*** Opening of DATA EXTRACT ***

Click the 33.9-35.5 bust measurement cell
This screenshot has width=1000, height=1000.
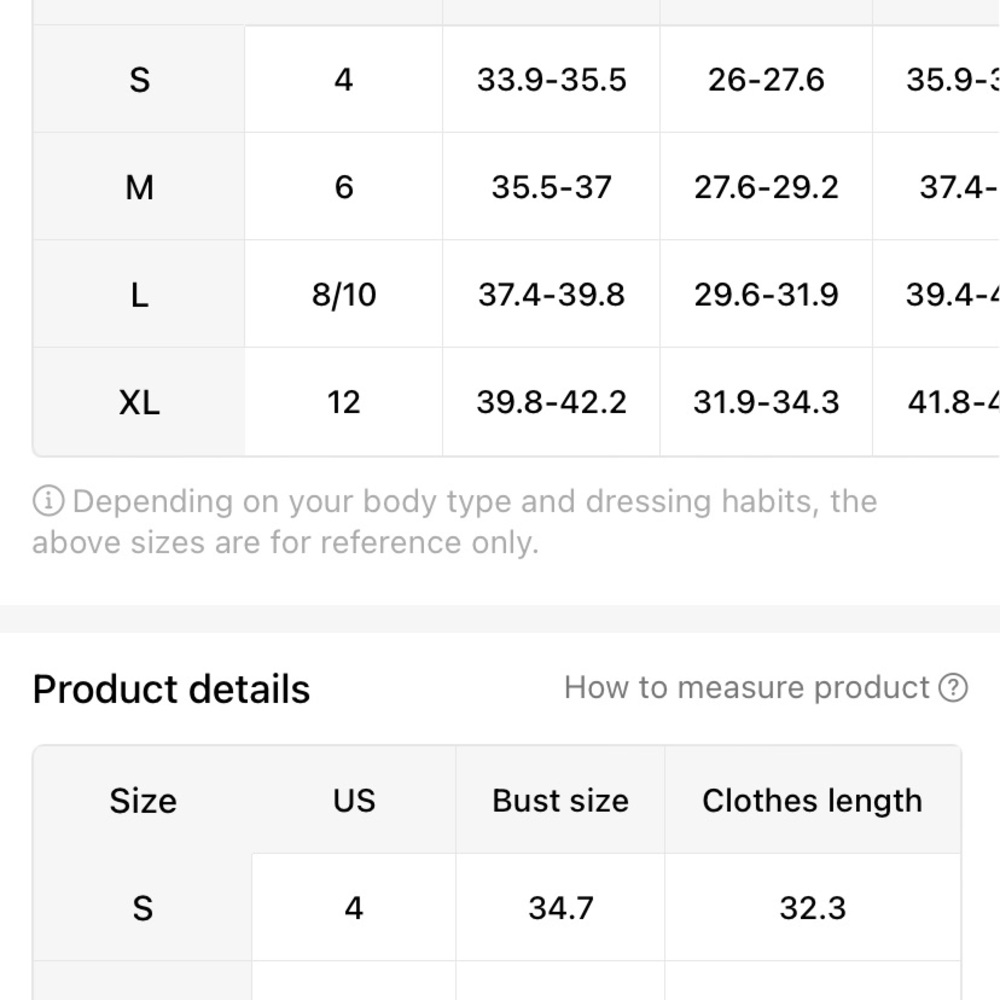(552, 80)
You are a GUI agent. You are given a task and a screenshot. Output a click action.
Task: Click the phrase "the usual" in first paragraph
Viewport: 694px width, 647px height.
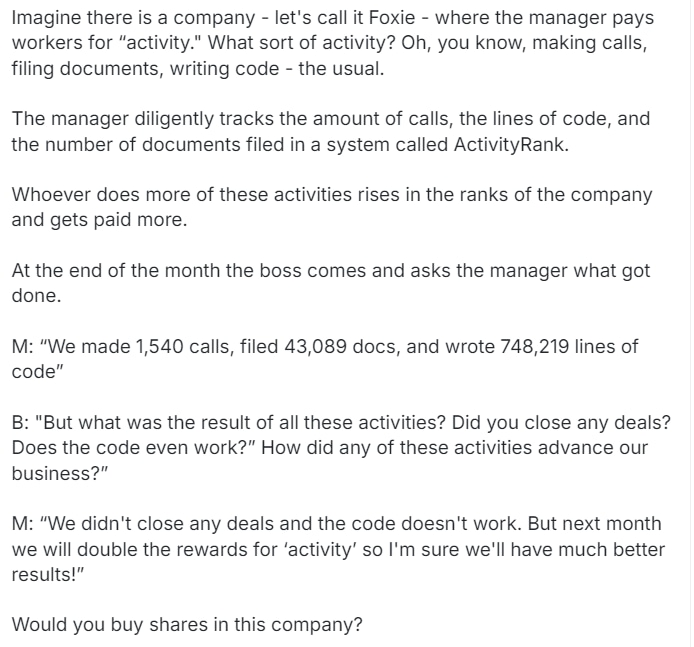(x=339, y=69)
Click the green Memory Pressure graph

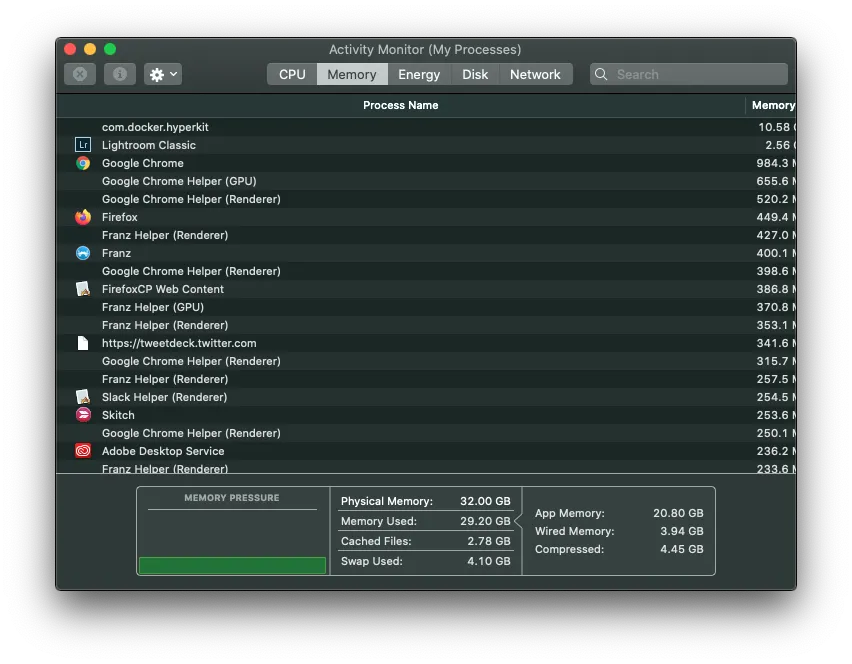pos(232,565)
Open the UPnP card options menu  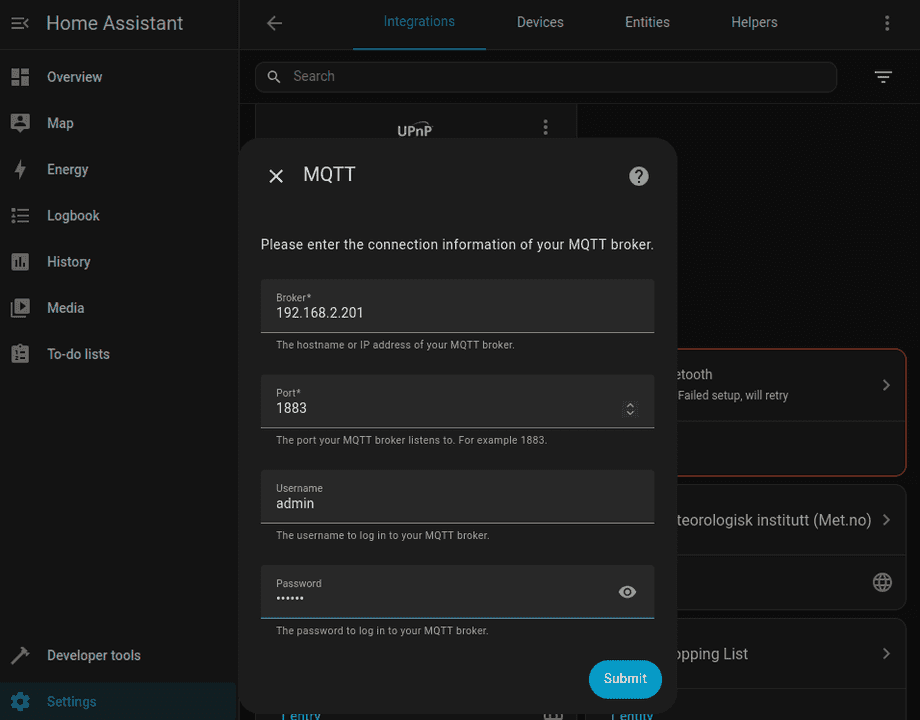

*** Close of DATA EXTRACT ***

__EXERCISE DIRECTIONS__
Since only the text is needed, retype the data above exactly and omit the pictures.

__WRITTEN ANSWER__
Click the 33.9-35.5 bust measurement cell
This screenshot has width=1000, height=1000.
(552, 80)
You are a GUI agent. You are given a task and a screenshot. Output a click action.
Task: Click the phrase "the usual" in first paragraph
Viewport: 694px width, 647px height.
(x=339, y=69)
Click the green Memory Pressure graph

pos(232,565)
Open the UPnP card options menu  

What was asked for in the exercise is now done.